Lors d'une courte audience mercredi, les deux hommes se sont vu préciser leurs chefs d'accusation et la date de leur audition, renvoyée au 27 octobre.

Le père Gabriele Martinelli, aujourd'hui âgé de 28 ans et né en août 1992, est soupçonné d'avoir imposé durant sa jeunesse des relations sexuelles à un jeune homme âgé d'un an de moins que lui. Les faits auraient démarré en 2007 lorsqu'ils étaient encore tous deux adolescents, âgés de 14 et 13 ans. Ils se seraient déroulés durant cinq ans jusqu'en 2012, année où Gabriele Martinelli avait atteint ses 19 ans.

Les deux garçons étaient logés au «pré-séminaire Saint-Pie X», un palais situé tout près de la résidence du pape François dans la Cité du Vatican. Les pensionnaires hébergés dans ce lieu sont des enfants et adolescents qui étudient dans une école privée dans le centre de Rome et aident durant les messes célébrées dans la basilique Saint-Pierre.

Certains d'entre eux décident ensuite de devenir prêtres et d'étudier dans un séminaire, à l'instar de Gabriele Martinelli qui a été ordonné prêtre à Côme (nord de l'Italie) en 2017.

Selon l'acte d'accusation, qui évoque notamment des actes de sodomie, le père Martinelli aurait eu "recours à la violence et aux menaces" et il aurait en outre profité des «relations de confiance» dont il jouissait en tant que pensionnaire de longue date du pré-séminaire et coordinateur des activités des séminaristes plus âgés.

Le père Enrico Radice, 71 ans, qui était recteur de l'hébergement au moment des faits présumés mais vit aujourd'hui à Côme, est soupçonné d'avoir aidé l'auteur des abus sexuels à se soustraire à des enquêtes. En 2013, il avait notamment envoyé une lettre à l'évêque de Côme pour discréditer une plainte de la victime visant Gabriele Martinelli.
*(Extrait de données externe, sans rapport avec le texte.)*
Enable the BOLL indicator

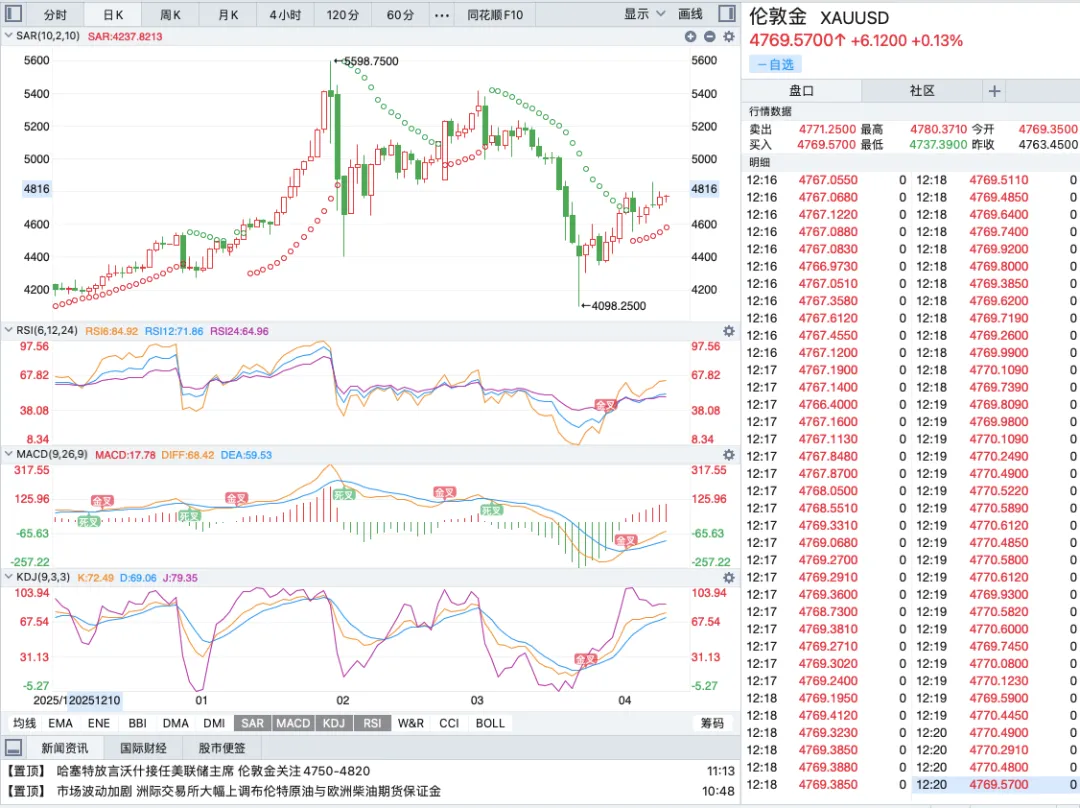click(x=490, y=723)
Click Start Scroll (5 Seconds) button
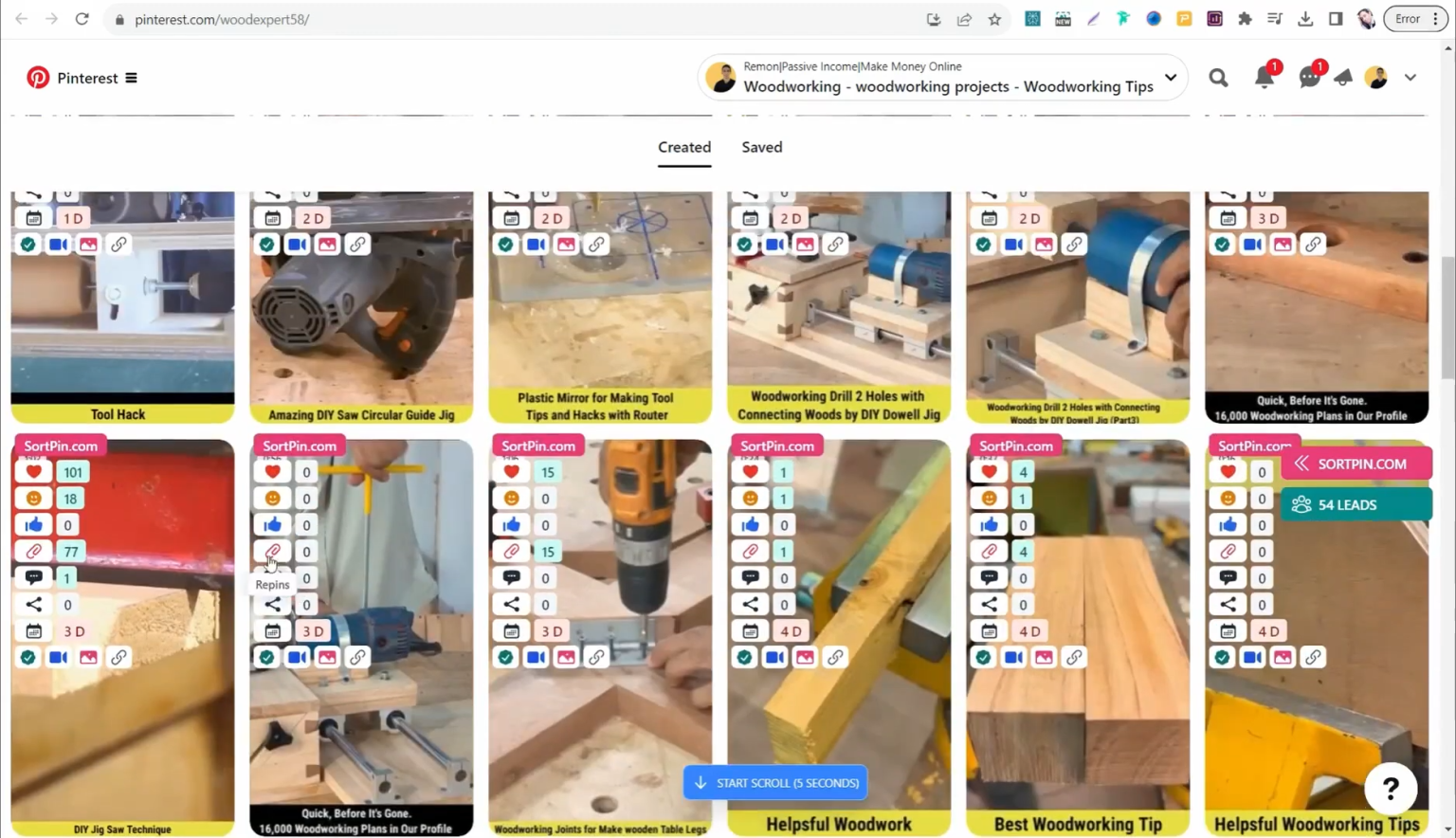The width and height of the screenshot is (1456, 838). [x=775, y=783]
L'affaire avait rebondi avec la parution en 2017 du livre «Péché originel», du journaliste italien Gianluigi Nuzzi, qui racontait comment, au sein du pré-séminaire, un séminariste majeur aurait abusé sexuellement d'au moins un lycéen âgé de "17 ou 18 ans" en 2011-2012, sous les yeux d'un témoin.
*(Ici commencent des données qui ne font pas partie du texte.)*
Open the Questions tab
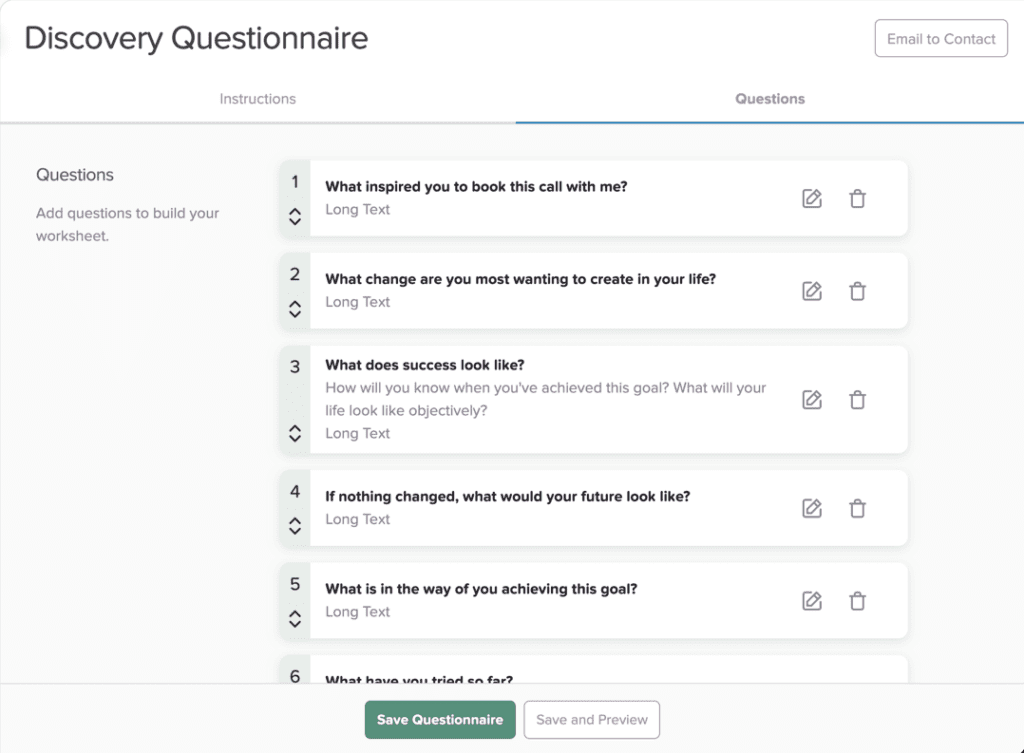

Ce témoin polonais, Kamil Tadeusz Jarzembowksi, a raconté que le séminariste venait régulièrement le soir dans sa chambre pour avoir des relations sexuelles avec son camarade de chambre, qui "«se sentait obligé de céder à ses exigences» et n'était pas dans une relation amoureuse. Le livre détaillait aussi les tentatives infructueuses de dénonciation auprès d'autorités ecclésiales du Polonais, qui avait vécu sur place de 13 à 18 ans jusqu'en 2014.
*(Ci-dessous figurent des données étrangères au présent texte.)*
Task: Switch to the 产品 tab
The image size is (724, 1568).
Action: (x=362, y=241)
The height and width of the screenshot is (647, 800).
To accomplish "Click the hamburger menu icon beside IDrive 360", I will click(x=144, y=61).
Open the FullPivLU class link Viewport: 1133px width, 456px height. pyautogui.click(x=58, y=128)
Fort de la confiance du recteur des lieux, le séminariste exerçait «une forme de pouvoir et d'intimidation» sur les plus jeunes, affirmait ce témoin. «Je ne reproche pas à ces prêtres d'être homosexuels», déclarait ce Polonais, lui-même gai. «Tout cela est une vaste hypocrisie: dans la journée, ces gens sont homophobes, la nuit ils se déchaînent dans des discothèques gais», avait-il commenté.

Peu après la sortie du livre, la victime s'était finalement exprimée à visage caché dans une émission télévisée, racontant avoir été abusée sexuellement dès sa première année, à l'âge de 13 ans. Le jeune homme avait précisé que la même personne lui faisait parfois des propositions déplacées dans la basilique Saint-Pierre pendant des messes.